How It Works: The most-profitable yoga studios are efficient: They fill four to five classes daily, plus private classes. Joschi, which opened in October, aims for the broadest client base by offering 25 varied weekly classes ($17) rather than specializing in one branch of yoga. Joschi Schwarz teaches 75 percent of the classes himself, which saves on teacher costs and helps brand him as a guru. Most studios hope to be profitable within two years. “We aimed for six months,” says business manager and co-owner Monika Werner. “We’re not quite there yet. Joschi and I work for free.” The studio needs roughly 530 students a month to break even; they’ve recently had closer to 450.
Employees: Seven freelance teachers, plus Schwarz and Werner.
Annual Revenue: $77,940 (with $24,000 in losses) projecting from earnings thus far.
Monthly Overhead Costs: Rent: $4,000; teacher payments for eight weekly classes: $1,400; insurance: $90 (“It’s low—that was a surprise,” says Werner); loan payments: $900 (Joschi took out a $100,000 loan; he spent $50,000 on studio and shower renovations).
Best Ways to Make Money: Private classes ($95 per hour), Joschi’s bread-and-butter. Members ($140 for one-month unlimited). “It’s the same principle as a gym membership,” says Michele Campaniello, a former studio owner. “You count on people not showing up.”
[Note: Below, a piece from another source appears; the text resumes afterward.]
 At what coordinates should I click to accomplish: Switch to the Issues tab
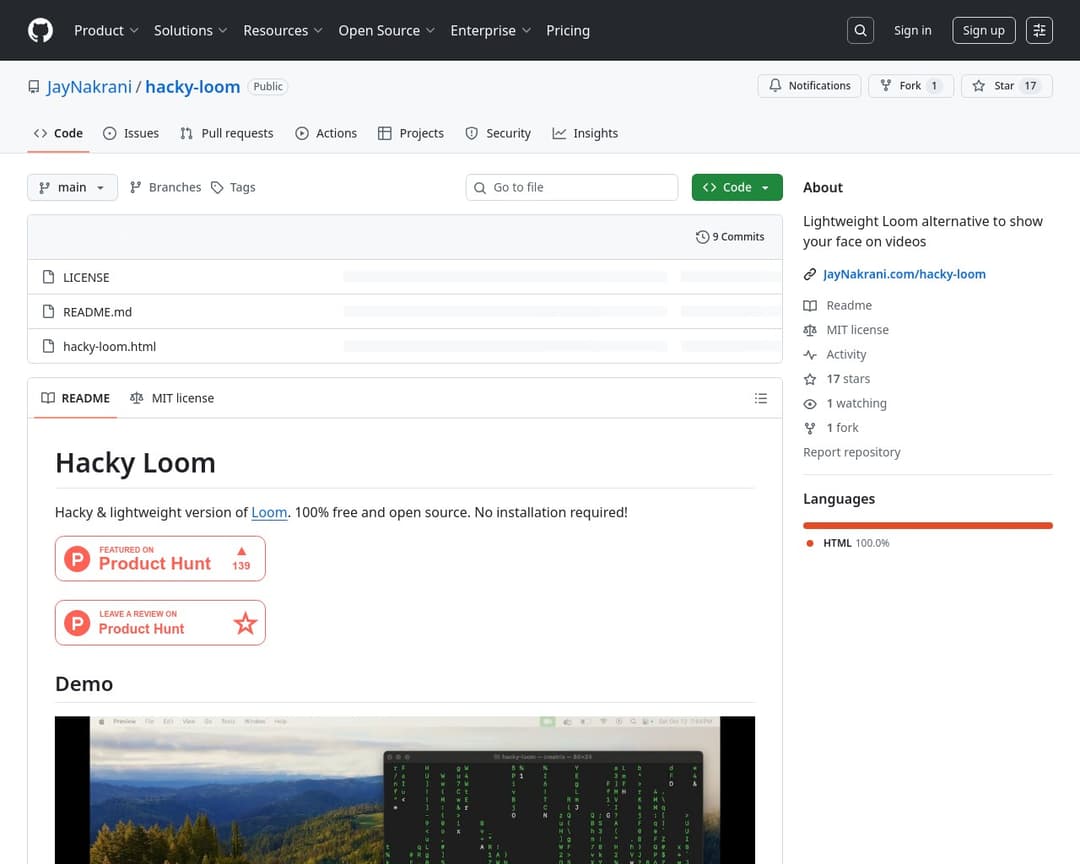coord(131,133)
Best Ways to Lose Money: Paying teachers more than class revenue. “Yoga studios generally pay a $50 to $75 flat rate per class, sometimes with a bonus fee per student over a dozen,” says longtime teacher Matthew Seidman. Joschi pays $40 to $50 per class, needing four students to turn a profit.
Other Ways to Cash In: Teacher training ($2,000 to $3,000 per student): three-month, 225-hour classes for a few dozen enrollees. Studio rental ($45 to $70 per hour): Joschi’s studios are rented to other teachers, theater and dance auditions, and for social events.
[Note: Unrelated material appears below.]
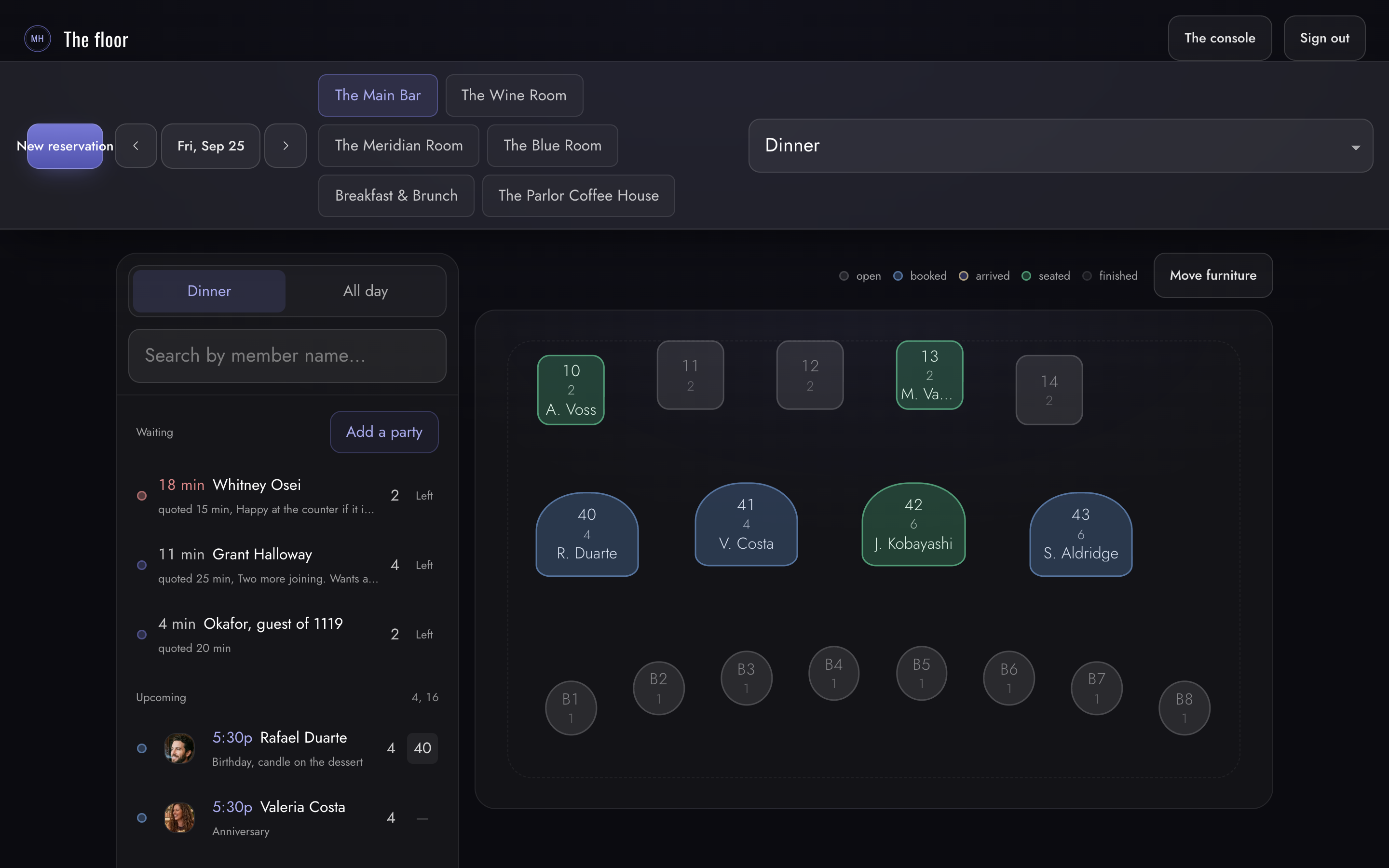Switch to The Wine Room tab
1389x868 pixels.
pos(514,95)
Added Value: Few studios in Manhattan survive three years, and fewer turn more than a 10 percent profit. “Honestly, I would do private lessons in people’s homes instead,” says Campaniello. “You make $100 a session with no overhead.”
New Yorkonomics: Money isn’t all there is to a job. Economists also consider “compensating differentials,” nonmonetary pros and cons. A meth dealer needs high returns to take on the risk of arrest, and apparently people are willing to earn much less for the pleasures of being a yoga guru.